(Collected data entries)
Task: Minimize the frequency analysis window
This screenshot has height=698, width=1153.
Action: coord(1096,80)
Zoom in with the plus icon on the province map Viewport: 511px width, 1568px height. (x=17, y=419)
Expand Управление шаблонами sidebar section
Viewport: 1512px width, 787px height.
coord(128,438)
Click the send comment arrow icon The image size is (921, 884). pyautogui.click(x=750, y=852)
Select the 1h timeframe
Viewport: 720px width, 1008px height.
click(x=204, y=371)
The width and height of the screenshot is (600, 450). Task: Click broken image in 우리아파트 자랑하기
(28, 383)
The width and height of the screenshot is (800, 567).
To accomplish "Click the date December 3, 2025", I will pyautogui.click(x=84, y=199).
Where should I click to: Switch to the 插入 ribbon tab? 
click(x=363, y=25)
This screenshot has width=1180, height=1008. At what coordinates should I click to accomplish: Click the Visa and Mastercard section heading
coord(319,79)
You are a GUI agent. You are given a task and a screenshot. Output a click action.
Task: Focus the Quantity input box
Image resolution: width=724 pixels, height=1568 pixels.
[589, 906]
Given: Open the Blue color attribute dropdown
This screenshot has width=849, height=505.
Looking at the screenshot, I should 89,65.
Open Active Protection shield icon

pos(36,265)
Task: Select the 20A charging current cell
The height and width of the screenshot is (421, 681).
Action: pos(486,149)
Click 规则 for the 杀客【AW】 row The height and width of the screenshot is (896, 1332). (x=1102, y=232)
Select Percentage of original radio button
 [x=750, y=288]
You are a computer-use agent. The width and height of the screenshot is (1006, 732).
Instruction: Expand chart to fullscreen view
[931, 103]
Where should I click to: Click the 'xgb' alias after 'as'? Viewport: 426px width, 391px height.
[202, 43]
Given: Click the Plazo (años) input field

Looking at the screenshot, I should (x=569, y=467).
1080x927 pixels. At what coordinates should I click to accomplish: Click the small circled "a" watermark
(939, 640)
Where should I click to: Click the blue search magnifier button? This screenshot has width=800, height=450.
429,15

Exercise instructions - An answer is complete only when it holds every line above containing the string "pyautogui".

Solution to this problem -
Click the send comment arrow icon The image size is (921, 884). pyautogui.click(x=750, y=852)
To accomplish "Click the date December 3, 2025", I will pyautogui.click(x=84, y=199).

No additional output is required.